No picture belongs in the answer, which must hold exactly the lines from the one with "Where should I" through the final line below.

[Saved entries]
----

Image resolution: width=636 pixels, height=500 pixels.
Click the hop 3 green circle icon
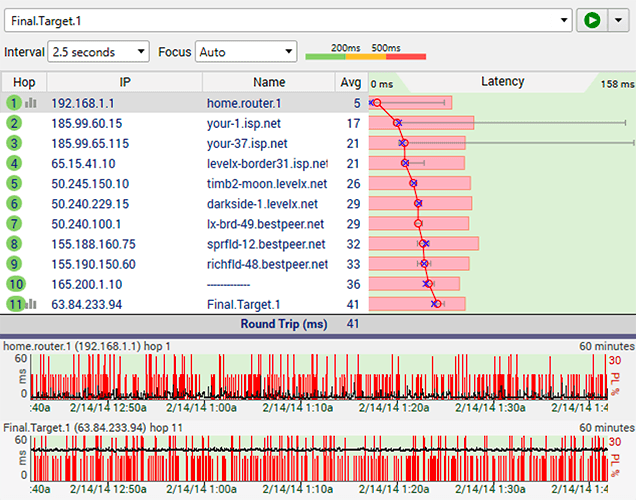tap(14, 143)
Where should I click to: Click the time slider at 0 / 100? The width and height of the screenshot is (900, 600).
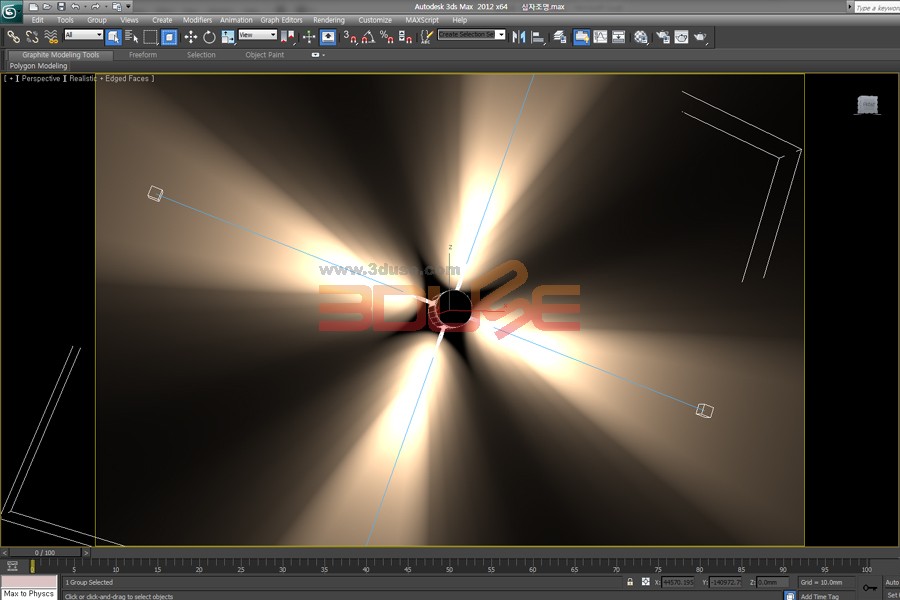click(45, 552)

----

• _Answer below_
Where should I click to: Click the time slider at 0 / 100? The width and height of the screenshot is (900, 600).
click(45, 552)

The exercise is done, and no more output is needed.